=== Your goal ===
Copy all lines below containing "computer".

(Collected data)
▼
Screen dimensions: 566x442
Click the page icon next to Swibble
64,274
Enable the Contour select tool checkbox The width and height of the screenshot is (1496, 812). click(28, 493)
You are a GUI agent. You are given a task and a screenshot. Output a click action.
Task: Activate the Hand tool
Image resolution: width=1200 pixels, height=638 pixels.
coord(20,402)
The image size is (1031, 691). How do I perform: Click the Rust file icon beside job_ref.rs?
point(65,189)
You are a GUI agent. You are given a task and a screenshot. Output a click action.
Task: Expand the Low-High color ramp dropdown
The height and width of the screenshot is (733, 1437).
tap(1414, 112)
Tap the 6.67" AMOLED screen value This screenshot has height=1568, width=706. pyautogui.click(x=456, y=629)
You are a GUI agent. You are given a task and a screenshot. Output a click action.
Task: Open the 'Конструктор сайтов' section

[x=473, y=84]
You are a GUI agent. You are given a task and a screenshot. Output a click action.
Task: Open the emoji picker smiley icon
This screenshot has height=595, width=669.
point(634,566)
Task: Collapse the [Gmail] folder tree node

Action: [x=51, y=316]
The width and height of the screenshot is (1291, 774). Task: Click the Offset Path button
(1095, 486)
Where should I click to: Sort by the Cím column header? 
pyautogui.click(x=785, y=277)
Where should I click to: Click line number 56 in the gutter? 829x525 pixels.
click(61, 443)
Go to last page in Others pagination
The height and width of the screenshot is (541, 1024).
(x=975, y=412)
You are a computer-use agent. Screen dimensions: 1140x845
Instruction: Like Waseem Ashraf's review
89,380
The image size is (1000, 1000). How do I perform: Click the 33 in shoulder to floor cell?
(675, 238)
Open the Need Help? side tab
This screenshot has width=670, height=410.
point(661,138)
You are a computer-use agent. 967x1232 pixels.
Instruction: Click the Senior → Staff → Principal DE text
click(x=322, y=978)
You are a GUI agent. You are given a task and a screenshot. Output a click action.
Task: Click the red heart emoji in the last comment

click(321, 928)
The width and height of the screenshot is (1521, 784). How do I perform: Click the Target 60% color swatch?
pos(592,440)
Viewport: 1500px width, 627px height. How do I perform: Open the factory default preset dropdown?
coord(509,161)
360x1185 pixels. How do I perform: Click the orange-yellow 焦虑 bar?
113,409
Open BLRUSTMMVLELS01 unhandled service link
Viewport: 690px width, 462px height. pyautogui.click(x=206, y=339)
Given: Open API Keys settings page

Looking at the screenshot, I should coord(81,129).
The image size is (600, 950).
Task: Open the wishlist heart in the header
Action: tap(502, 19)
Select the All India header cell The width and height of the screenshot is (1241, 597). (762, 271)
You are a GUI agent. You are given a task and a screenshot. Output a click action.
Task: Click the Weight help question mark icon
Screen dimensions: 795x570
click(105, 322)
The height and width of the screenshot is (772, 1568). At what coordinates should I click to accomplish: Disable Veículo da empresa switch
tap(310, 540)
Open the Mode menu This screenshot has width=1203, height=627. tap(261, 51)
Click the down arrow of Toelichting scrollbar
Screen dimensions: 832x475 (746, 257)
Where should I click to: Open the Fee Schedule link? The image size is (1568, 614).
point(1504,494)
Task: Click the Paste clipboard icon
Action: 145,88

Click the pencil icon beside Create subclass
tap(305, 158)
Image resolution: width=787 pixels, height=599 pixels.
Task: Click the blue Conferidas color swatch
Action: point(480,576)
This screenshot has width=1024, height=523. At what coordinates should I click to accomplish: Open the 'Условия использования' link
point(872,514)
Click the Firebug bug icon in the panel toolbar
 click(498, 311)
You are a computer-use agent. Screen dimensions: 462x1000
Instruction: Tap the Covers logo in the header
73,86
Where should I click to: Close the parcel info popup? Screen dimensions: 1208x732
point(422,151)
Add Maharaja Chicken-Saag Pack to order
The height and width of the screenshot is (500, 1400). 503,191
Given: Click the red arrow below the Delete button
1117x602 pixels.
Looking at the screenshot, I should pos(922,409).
▲
=== Expected answer ===
You are a computer-use agent. Screen dimensions: 1140x845
You are a computer-use agent. 967x1232 pixels.
You are a computer-use agent. Screen dimensions: 462x1000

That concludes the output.